▶ [Exercise instructions]:
1) In the passage on Leo Van Paemel, copy word for word the part that opens with the words containing "Leo Joris Van" and closes with "covered play area.".
2) List every town or city named in the passage on Leo Van Paemel.

▶ [Source passage]:
+ + + + + + +

Leo Joris Van Paemel (born Blankenberge 15 January 1914: died Bruges, 28 January 1995) was a Flemish artist.

==Life==

===Early years===
Leo van Paemel and his twin brother, Willy, were born in Blankenberge. Leo himself said that he had always painted for as long as he could remember. Paintings survive from 1927, produced by van Paemel in Lissewege, Uitkerke and the former fishing port of Blankenberge. At that time he was just 13 years old and a student at the State Middle School ("RMS") in Blankenberge where his artistic talent was identified and encouraged, earning him privileges including the right to have his paintings used to decorated the walls of the school's covered play area.

Leo's uncle was the artist (who later concentrated on engraving for which today he is better remembered) Jules Van Paemel, who did much to support the nephew's talent. Leo regularly accompanied his uncle across the polders around Uitkerke, Lissewege, Zuienkerke and Dudzele, and it was on these expeditions that Leo received his first lessons in painting.

+ + + + + + +

▶ [Data segment]:
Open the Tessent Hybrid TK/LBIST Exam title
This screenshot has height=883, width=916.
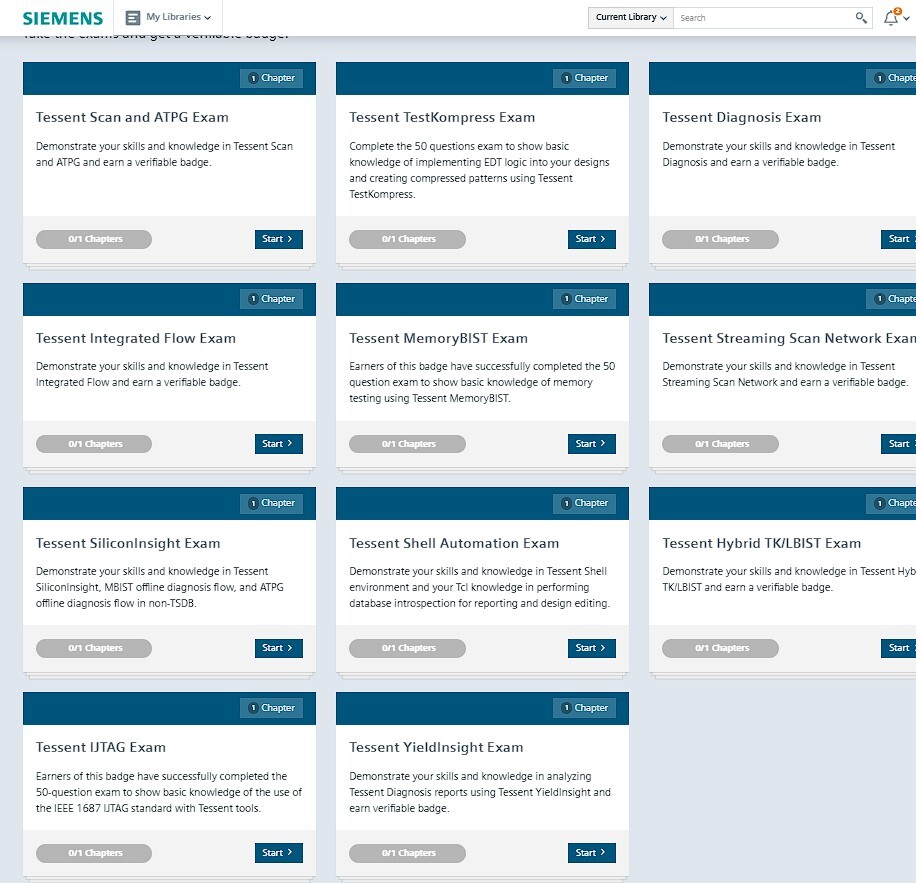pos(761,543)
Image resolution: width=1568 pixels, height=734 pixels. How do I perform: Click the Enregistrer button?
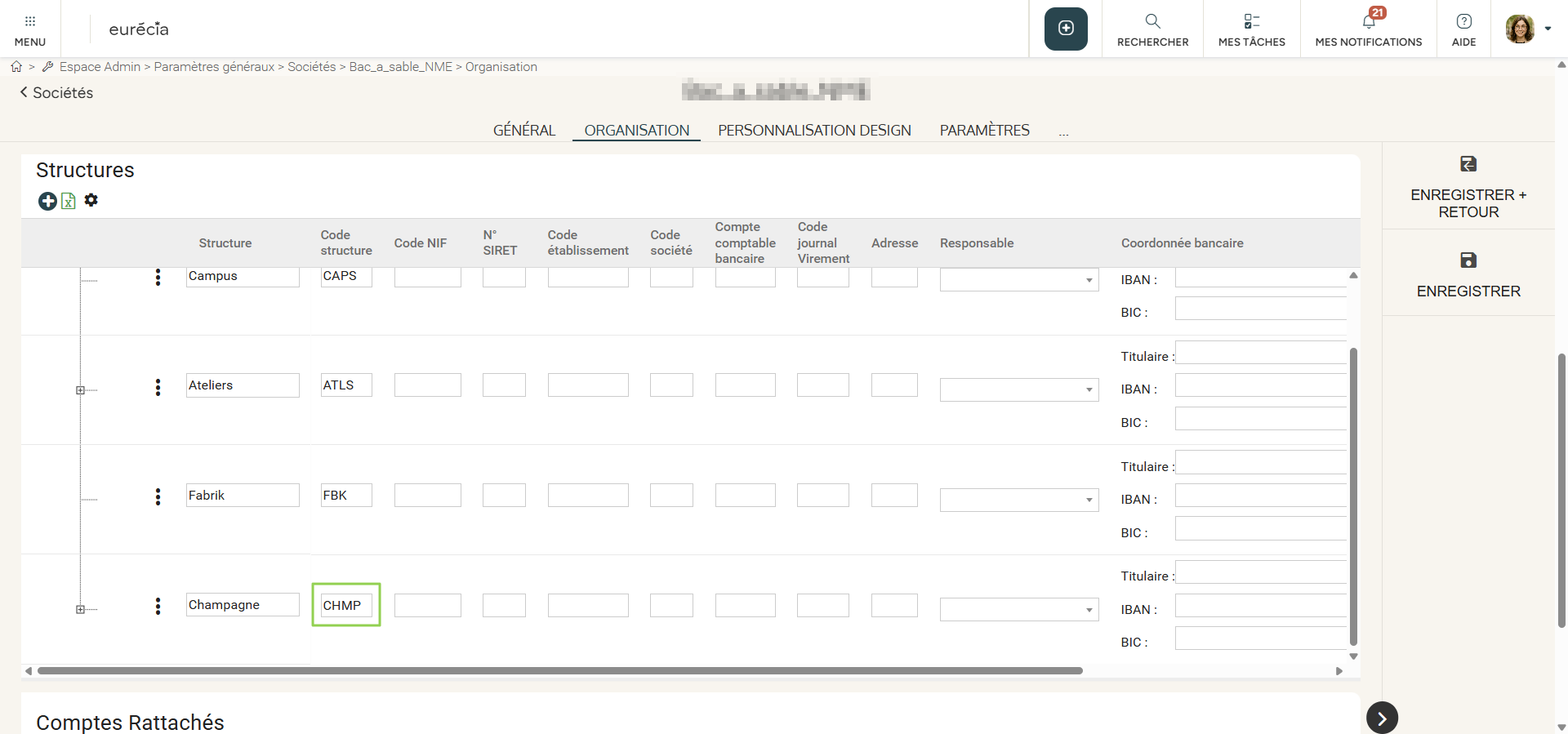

+ + + + + + +

▶ [Exercise answers]:
1)
Leo Joris Van Paemel (born Blankenberge 15 January 1914: died Bruges, 28 January 1995) was a Flemish artist.

==Life==

===Early years===
Leo van Paemel and his twin brother, Willy, were born in Blankenberge. Leo himself said that he had always painted for as long as he could remember. Paintings survive from 1927, produced by van Paemel in Lissewege, Uitkerke and the former fishing port of Blankenberge. At that time he was just 13 years old and a student at the State Middle School ("RMS") in Blankenberge where his artistic talent was identified and encouraged, earning him privileges including the right to have his paintings used to decorated the walls of the school's covered play area.

2) Blankenberge, Bruges, Lissewege, Uitkerke, Zuienkerke, Dudzele